On Tue, 03 Nov 2009 12:00:03 +0100, Marc Coevoet <[email protected]>
wrote:
> Dennis Luxen schreef:
>>> I've always asked myself why we wouldn't try some quadtree algoritm  
>>> for
>>> parsing/routing/filing our data...
>>>     
>>
>> Well, Quad-Trees don't help you much when it comes to routing. It's a  
>> data structure that helps answering queries that ask for a nearest  
>> neighbor to some coordinate. 
> 
> They use quadtrees at google (for display), I do not know if it is for 
> routing, but.. (if they use quadtrees at google, it is a reason not to 
> study quadtrees here ;-)  "I am a shareholder "...

They use something very different for routing.
An aproach based on map-reduce that works very well
for their scale but does not scale down to anything below
1 datacenter. ;)

> I have the idea routing algos sometimes take too much roads of no 
> importance, and arrive where the traffic shouldn't come.
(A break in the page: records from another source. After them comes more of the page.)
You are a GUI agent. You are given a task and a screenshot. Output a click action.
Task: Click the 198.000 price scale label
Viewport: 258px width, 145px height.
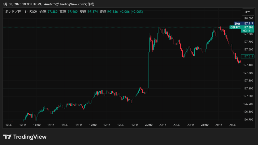coord(248,18)
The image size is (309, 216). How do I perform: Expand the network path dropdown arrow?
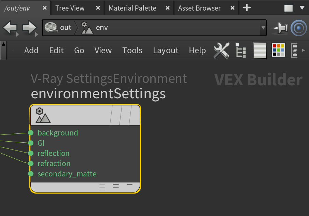[x=263, y=28]
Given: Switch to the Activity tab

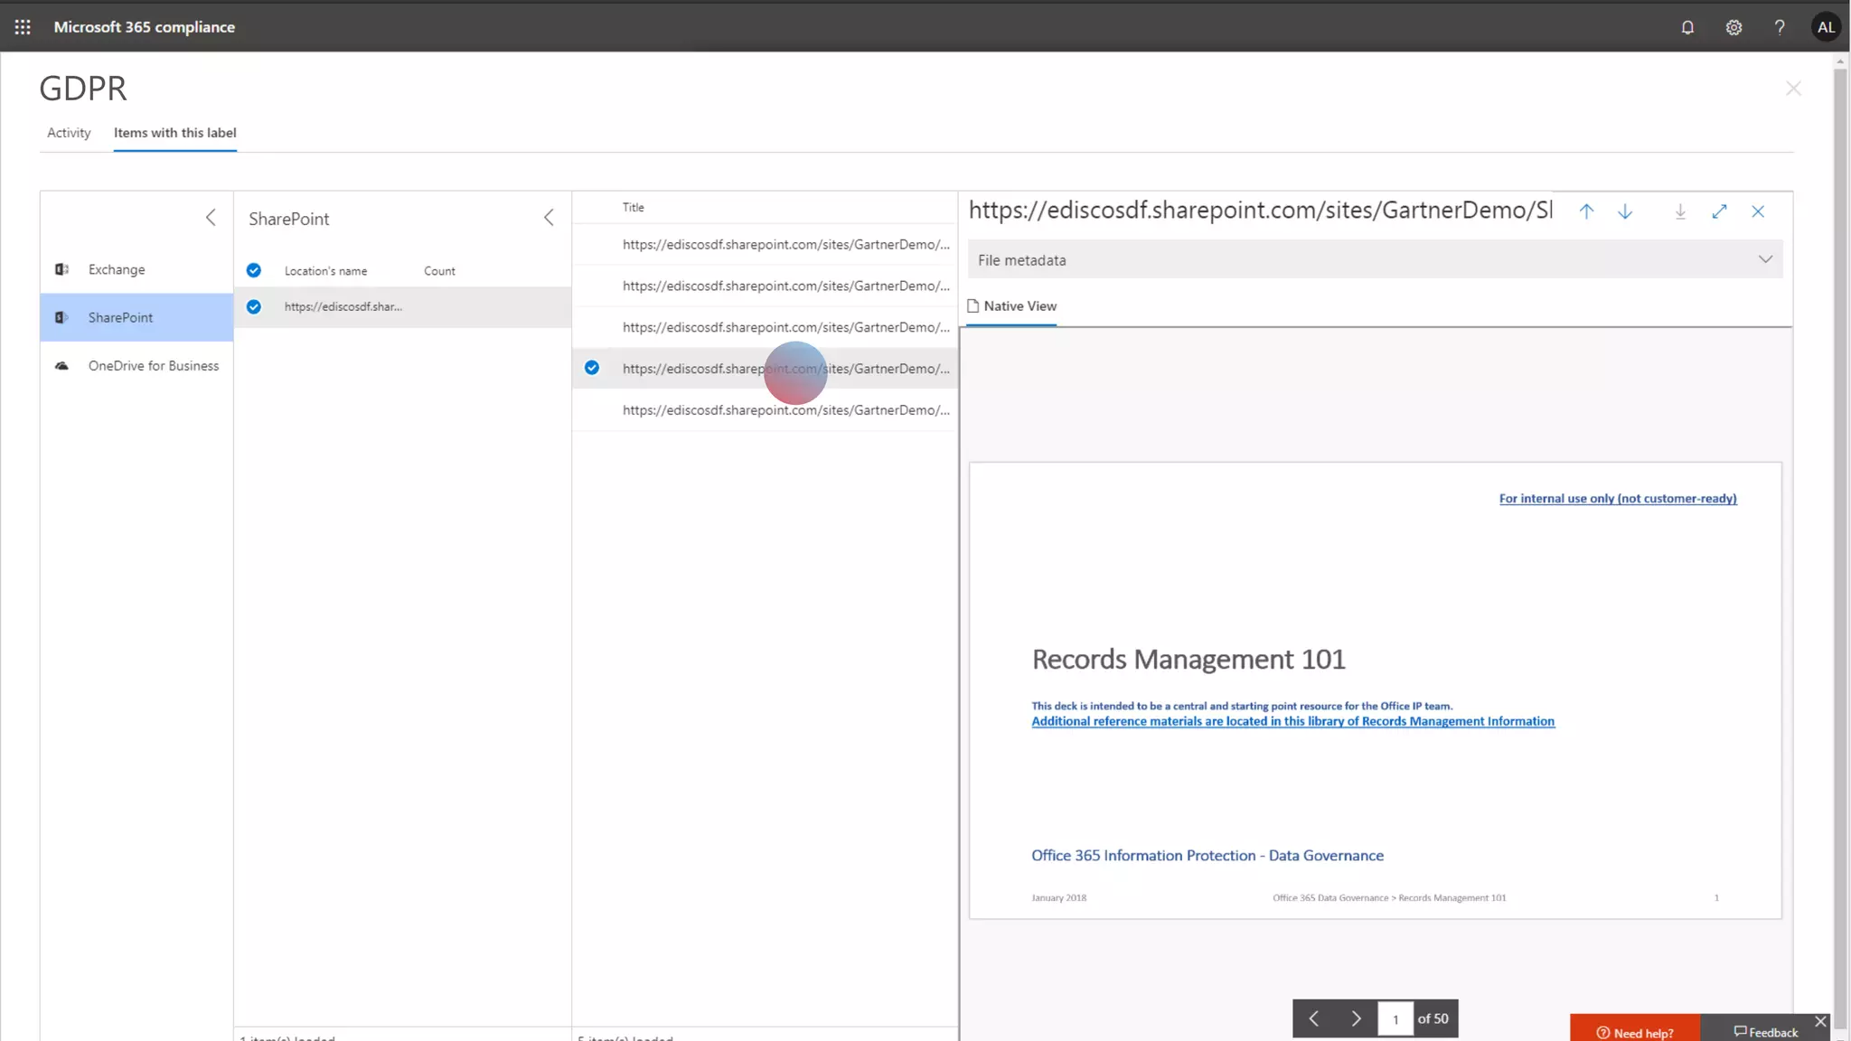Looking at the screenshot, I should (x=69, y=133).
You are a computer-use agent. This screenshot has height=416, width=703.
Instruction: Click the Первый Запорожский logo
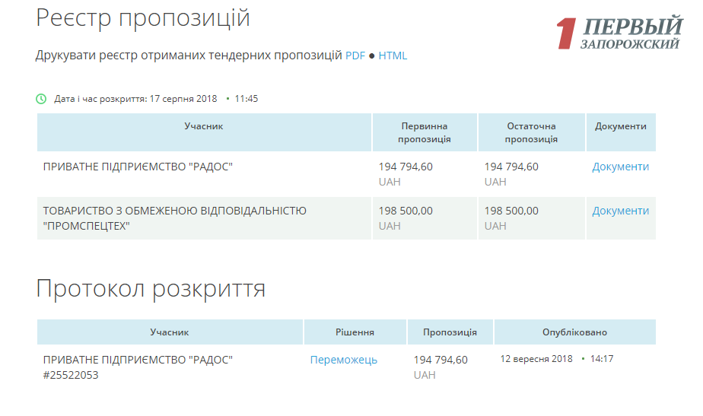pyautogui.click(x=619, y=34)
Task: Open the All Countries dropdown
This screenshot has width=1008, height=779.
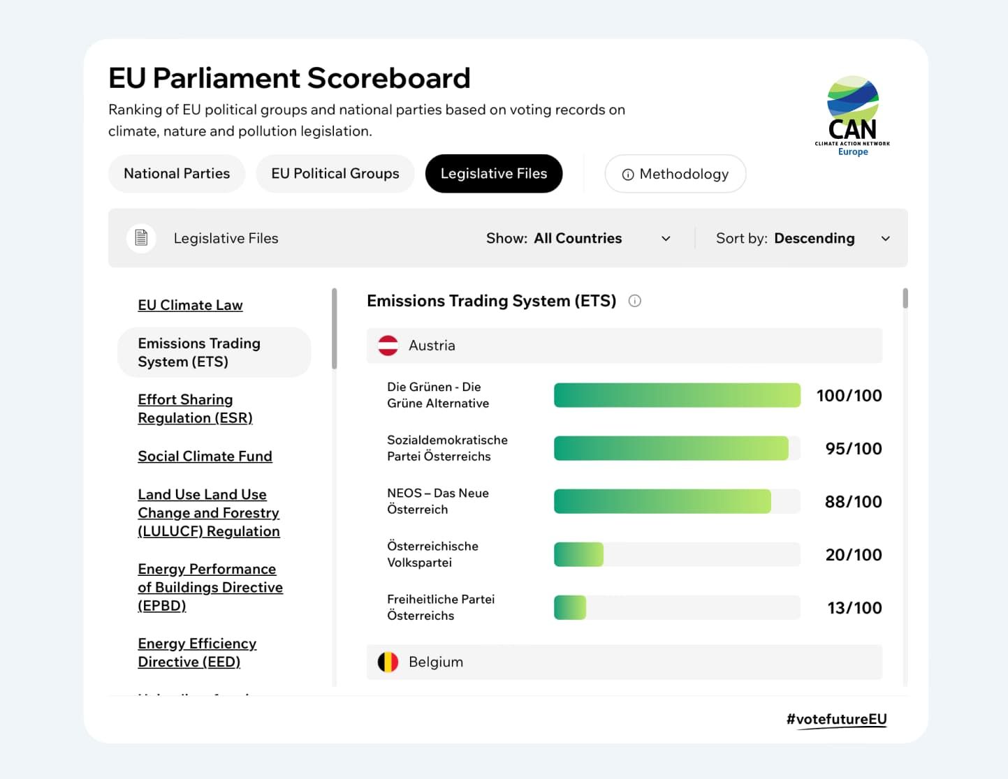Action: point(578,238)
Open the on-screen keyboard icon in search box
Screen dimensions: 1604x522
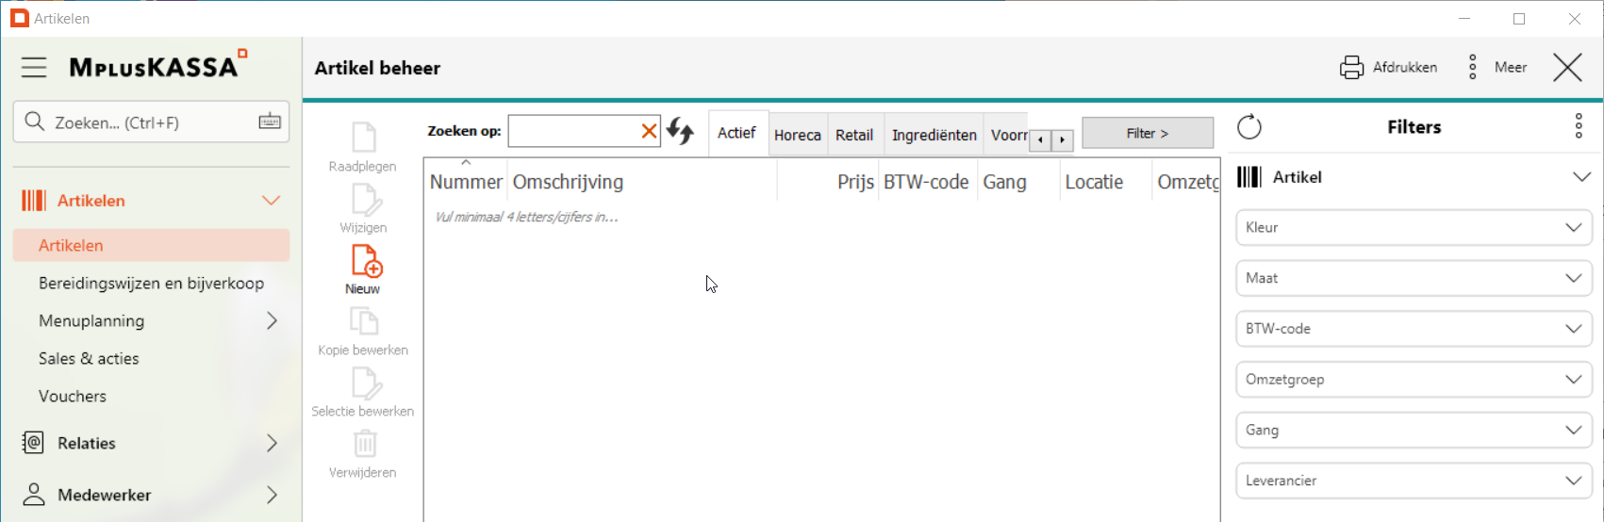tap(270, 122)
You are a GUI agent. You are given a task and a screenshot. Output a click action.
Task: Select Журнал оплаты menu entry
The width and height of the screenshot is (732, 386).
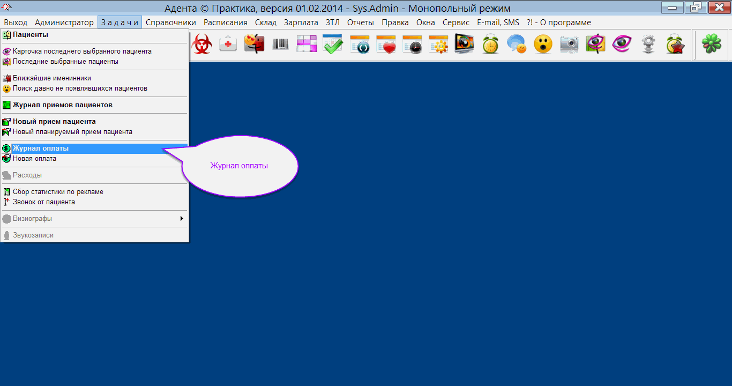coord(41,149)
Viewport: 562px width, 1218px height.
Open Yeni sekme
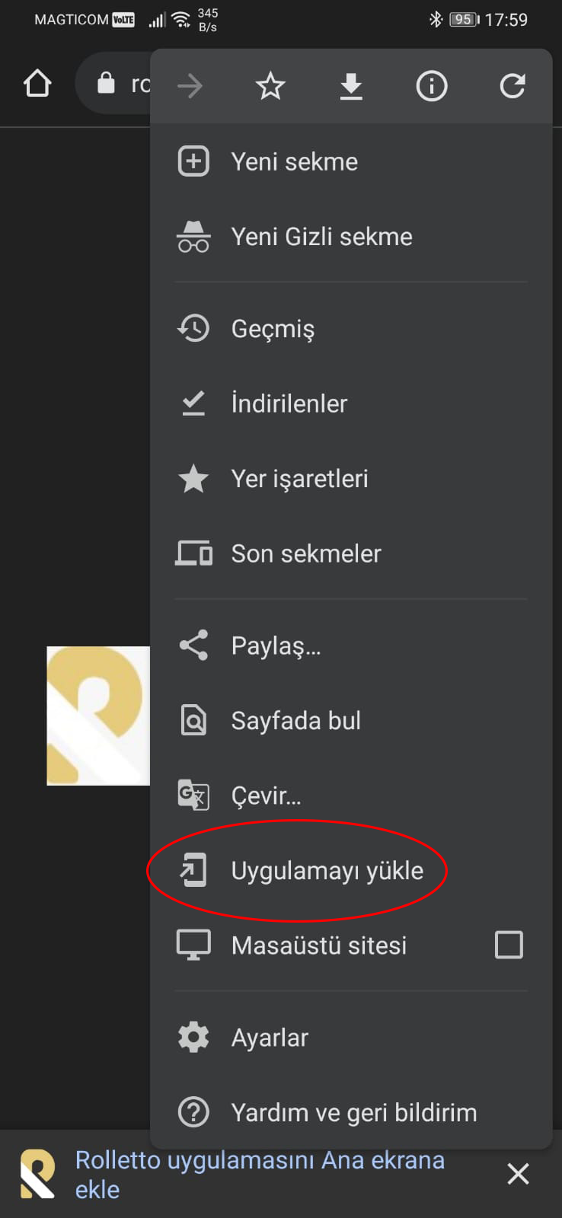tap(294, 161)

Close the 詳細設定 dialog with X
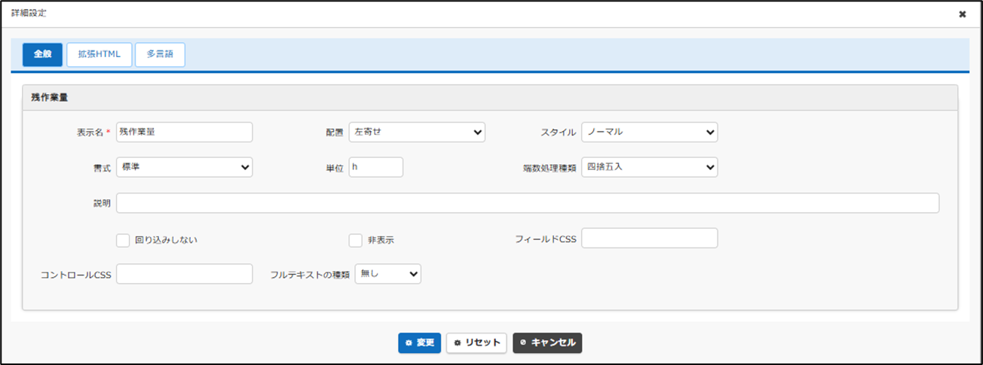coord(962,14)
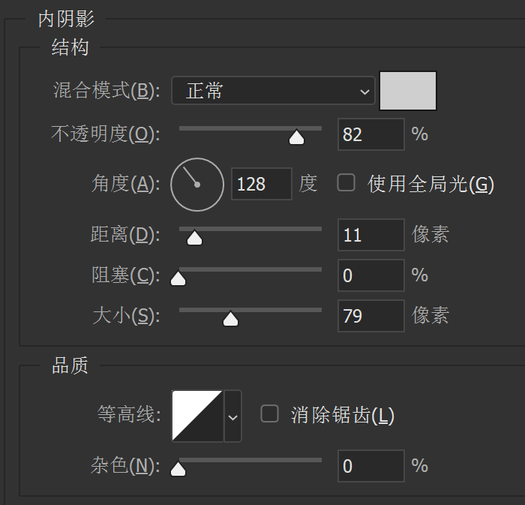This screenshot has height=505, width=525.
Task: Click the angle dial control
Action: tap(197, 184)
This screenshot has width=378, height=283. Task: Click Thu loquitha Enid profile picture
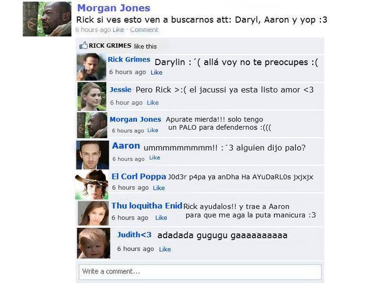click(93, 213)
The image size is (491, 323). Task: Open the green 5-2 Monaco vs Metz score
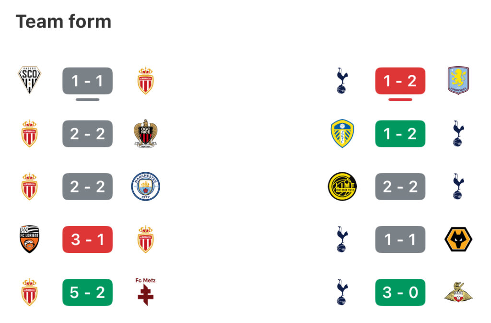[87, 292]
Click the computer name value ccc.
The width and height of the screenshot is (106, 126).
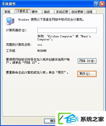pos(40,45)
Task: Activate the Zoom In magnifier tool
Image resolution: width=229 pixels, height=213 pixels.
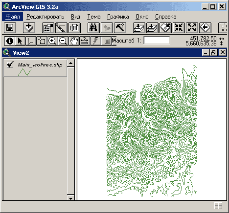Action: (52, 41)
what routers with what routing-algorithms, target-metric
and parameters did you use?

the shortest route for example will almost always
use roads of low importance as anything else will just
not be the shortest route.

> if you organise a hierarchy of roads, say highways, then "route 
> nationale", then "departementale", you can always prefer to take 
> highways instead of nationales, etc, for a LONG journey.  And I guess 
> there is a relation between "hierarchy" and "dichotomy" somewhere.  
> Where do they meet ??

I have no idea what a "route nationale" and "departementale" are but
we already have a hirachy expressed via the "highway"-tag.